Never one for inventing a politics of its own, Labourism has always relied heavily on the cultures and habits of the workplace or town hall. Indeed, its political imagination has always been invigorated by sources outside iself. Between 1985 and 1987, it was renewed by the modernisation of municipal socialism and by the rise of the politics of advocacy and activism. If Thatcherism was centralising and cauterising the practice of government and the state, then at least civil society was bustling with invention and initiative.

So when the people associated with the moment of modernisation - Ken Livingstone, Joan Ruddock, Peter Hain, David Blunkett, Tony Banks - set their sights on Parliament, our expectations were high. We assumed, even when Labour was defeated at the 1987 general election, that its new parliamentarians, the class of '87, would at least make Parliament more interesting, by bringing their dialogue with society into its ancient and unchanging discourse.

We were disappointed. Because once they reached their destination, these politicians became, at a stroke, powerless and pointless. Think of it. When Ken Livingstone was leader of the Greater London Council, he was running a vast corporation, advised by some of the best minds municipal money could buy. There were some dafties, too, but let's be charitable - everyone was on a learning curve.

The resources of County Hall were deployed to create a new sense of citizenship and to reach new constituencies, to break out of Labour's class base and connect with Londoners who were Cypriots and Caribbeans, who got around in wheelchairs and on bikes, who needed babysitters and translators, who did night classes and tea dances.

This raunchy radicalism worked. It wasn't Ken, though his self-effacing wit (which disguised self-absorbed ambition) transformed the tone of civic discourse. It was the conjunction of his nerve, specialists' skills and modern civic manners that brought quirky and quarrelsome pleasure to London politics.

David Blunkett was a more poetic polemicist, but he was also more of a traditionalist. Like Livingstone, however, he was enlarged by responsibility for a city and its services, and emboldened by the ecology of Eighties politics.

Yet bereft of institutional responsibility, both Livingstone and Blunkett became, in their different ways, rather indifferent parliamentarians. Neither joined the honourable band of mavericks who, these days, are the only people to make Labour in Westminster worth watching.

These include sea-green incorruptibles such as Tam Dalyell, Dale Campbell-Savours and Frank Field. Or the soul politicians, capable of talking the language of life, such as Clare Short or Dennis Skinner.

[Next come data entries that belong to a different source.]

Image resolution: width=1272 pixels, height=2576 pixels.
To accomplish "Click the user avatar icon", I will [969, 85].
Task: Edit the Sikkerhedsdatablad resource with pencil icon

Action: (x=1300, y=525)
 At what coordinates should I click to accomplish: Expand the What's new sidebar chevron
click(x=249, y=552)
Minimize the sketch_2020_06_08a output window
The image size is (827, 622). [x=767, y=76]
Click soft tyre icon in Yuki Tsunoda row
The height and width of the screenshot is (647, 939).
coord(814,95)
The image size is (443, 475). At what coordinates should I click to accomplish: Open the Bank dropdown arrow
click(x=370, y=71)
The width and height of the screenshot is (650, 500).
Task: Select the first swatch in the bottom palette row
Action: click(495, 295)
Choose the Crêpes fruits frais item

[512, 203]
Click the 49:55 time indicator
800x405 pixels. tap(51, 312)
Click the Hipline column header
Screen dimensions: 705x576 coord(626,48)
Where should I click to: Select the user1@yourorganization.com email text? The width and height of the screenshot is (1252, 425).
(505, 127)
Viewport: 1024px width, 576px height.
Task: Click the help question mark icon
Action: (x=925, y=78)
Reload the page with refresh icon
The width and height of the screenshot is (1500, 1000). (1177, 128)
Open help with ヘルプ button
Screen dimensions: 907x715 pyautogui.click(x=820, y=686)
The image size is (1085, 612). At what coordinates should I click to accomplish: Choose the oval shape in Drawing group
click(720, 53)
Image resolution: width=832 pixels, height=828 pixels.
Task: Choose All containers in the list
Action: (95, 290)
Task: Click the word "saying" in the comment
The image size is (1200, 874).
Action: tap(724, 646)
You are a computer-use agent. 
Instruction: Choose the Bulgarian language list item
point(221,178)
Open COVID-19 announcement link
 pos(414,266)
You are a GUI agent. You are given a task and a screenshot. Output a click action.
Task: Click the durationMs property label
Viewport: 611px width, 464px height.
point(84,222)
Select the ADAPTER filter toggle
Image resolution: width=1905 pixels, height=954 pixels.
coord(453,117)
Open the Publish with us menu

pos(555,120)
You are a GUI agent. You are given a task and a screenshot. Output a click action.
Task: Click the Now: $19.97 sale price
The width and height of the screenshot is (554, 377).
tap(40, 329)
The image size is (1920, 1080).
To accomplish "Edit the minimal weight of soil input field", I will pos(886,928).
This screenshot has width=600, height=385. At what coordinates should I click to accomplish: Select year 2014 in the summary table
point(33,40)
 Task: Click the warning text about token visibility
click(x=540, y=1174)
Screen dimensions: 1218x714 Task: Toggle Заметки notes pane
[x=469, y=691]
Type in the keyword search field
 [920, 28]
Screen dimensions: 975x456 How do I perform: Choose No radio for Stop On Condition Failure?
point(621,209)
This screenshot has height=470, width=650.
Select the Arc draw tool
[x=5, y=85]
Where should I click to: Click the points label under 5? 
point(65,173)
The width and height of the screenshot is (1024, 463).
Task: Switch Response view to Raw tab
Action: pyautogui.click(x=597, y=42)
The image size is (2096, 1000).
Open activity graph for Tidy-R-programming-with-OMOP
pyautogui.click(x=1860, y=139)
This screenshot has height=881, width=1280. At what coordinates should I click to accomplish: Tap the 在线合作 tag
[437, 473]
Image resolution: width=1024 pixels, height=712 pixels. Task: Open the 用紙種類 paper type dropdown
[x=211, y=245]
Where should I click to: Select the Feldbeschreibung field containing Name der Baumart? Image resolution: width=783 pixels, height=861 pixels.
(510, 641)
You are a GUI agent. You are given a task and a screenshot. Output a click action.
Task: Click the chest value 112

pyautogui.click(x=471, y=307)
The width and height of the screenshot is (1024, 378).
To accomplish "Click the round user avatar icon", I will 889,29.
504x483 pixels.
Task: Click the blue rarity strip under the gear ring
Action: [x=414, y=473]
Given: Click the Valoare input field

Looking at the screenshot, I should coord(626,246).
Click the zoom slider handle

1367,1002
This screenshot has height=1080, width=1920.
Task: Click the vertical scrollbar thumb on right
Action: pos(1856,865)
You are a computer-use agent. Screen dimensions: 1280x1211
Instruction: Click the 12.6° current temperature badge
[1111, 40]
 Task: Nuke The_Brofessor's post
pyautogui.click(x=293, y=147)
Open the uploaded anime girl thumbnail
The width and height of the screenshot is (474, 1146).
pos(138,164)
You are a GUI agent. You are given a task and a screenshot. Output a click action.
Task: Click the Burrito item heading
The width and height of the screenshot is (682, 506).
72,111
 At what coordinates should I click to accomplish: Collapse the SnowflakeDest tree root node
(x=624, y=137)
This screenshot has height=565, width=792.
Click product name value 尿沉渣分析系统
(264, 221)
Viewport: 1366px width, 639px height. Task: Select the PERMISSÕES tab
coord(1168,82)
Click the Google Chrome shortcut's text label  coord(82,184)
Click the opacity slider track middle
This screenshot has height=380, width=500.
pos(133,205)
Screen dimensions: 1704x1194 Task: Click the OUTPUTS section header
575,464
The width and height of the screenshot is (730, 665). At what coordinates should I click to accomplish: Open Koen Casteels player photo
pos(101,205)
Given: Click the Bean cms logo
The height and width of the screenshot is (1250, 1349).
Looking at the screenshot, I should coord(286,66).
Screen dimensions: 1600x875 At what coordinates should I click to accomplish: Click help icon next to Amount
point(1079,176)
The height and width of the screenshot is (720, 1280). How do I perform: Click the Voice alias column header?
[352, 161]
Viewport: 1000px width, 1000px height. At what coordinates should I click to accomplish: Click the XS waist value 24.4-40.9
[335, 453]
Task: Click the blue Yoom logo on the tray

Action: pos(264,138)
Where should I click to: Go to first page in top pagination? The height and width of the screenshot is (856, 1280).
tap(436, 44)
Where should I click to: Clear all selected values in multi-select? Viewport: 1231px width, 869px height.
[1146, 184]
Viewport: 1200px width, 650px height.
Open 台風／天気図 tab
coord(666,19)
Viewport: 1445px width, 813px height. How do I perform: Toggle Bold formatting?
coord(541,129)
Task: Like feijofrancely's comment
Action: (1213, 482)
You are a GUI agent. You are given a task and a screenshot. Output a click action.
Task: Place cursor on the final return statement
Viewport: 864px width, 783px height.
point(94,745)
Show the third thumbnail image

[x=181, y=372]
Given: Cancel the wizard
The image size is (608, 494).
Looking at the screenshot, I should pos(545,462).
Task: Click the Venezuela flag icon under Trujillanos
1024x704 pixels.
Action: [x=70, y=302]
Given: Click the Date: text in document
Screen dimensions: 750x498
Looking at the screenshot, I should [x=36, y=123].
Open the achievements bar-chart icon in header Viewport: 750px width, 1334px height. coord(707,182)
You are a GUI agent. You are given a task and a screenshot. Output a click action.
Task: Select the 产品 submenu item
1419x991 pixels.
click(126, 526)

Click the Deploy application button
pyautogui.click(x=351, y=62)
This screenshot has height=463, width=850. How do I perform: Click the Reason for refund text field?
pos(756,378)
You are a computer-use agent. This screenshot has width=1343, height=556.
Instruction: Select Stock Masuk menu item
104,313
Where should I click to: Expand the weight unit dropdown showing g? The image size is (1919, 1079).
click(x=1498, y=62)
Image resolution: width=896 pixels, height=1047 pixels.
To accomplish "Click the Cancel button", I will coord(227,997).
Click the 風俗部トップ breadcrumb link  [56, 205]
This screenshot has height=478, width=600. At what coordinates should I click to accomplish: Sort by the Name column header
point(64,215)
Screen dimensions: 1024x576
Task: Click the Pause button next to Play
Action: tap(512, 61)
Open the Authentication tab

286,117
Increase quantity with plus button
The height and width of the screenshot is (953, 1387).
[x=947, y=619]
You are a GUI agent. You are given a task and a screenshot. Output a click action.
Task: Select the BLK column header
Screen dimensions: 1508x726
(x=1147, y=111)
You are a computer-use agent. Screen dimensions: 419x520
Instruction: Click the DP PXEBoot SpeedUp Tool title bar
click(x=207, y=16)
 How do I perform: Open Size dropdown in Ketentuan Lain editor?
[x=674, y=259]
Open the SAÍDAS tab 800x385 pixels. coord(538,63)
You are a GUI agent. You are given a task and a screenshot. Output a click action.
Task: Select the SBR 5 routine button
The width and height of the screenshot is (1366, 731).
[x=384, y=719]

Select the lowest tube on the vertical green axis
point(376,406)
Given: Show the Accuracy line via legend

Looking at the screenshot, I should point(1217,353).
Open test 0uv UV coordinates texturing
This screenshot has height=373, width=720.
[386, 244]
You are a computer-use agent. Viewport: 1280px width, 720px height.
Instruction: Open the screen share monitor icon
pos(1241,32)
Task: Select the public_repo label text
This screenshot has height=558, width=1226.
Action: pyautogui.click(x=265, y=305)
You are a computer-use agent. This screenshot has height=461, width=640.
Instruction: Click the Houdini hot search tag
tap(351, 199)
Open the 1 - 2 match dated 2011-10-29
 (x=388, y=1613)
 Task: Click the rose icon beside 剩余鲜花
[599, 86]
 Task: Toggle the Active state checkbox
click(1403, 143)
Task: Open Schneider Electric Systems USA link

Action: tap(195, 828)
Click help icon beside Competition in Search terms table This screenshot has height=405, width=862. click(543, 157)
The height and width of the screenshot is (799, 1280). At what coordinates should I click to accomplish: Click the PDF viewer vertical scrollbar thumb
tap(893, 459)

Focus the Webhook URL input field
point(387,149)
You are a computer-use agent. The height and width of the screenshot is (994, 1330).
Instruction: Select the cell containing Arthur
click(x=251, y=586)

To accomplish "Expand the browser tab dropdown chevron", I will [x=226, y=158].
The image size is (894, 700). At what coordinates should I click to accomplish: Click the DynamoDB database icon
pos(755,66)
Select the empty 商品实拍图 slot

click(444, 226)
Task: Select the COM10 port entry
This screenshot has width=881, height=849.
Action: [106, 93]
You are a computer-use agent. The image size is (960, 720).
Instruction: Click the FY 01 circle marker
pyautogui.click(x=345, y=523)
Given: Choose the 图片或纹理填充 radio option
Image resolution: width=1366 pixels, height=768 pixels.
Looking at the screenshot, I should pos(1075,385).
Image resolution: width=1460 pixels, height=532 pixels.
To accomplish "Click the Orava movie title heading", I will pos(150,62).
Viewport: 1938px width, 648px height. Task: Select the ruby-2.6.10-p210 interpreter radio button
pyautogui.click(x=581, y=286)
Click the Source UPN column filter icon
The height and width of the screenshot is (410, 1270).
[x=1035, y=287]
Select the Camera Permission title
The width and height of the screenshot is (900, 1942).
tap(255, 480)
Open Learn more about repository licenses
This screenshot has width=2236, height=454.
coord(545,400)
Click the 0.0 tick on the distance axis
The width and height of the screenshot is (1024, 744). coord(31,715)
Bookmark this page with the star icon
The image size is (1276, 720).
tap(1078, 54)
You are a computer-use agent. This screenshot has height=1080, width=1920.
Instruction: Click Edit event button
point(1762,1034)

As for the movement men and women, the days of direct action are, for the time being, over. Those, like Joan Ruddock or Peter Hain, who were associated with the art of movement, found themselves adrift in the House of Commons.

Labour's retreat from the vigorous, uncertain political locales of the late Eighties is summed up by the current regressive row over one member, one vote. And anyone who was part of that moment must surely feel now exhausted by a journey that never got anywhere, and disappointed by our arrival at somewhere way back when.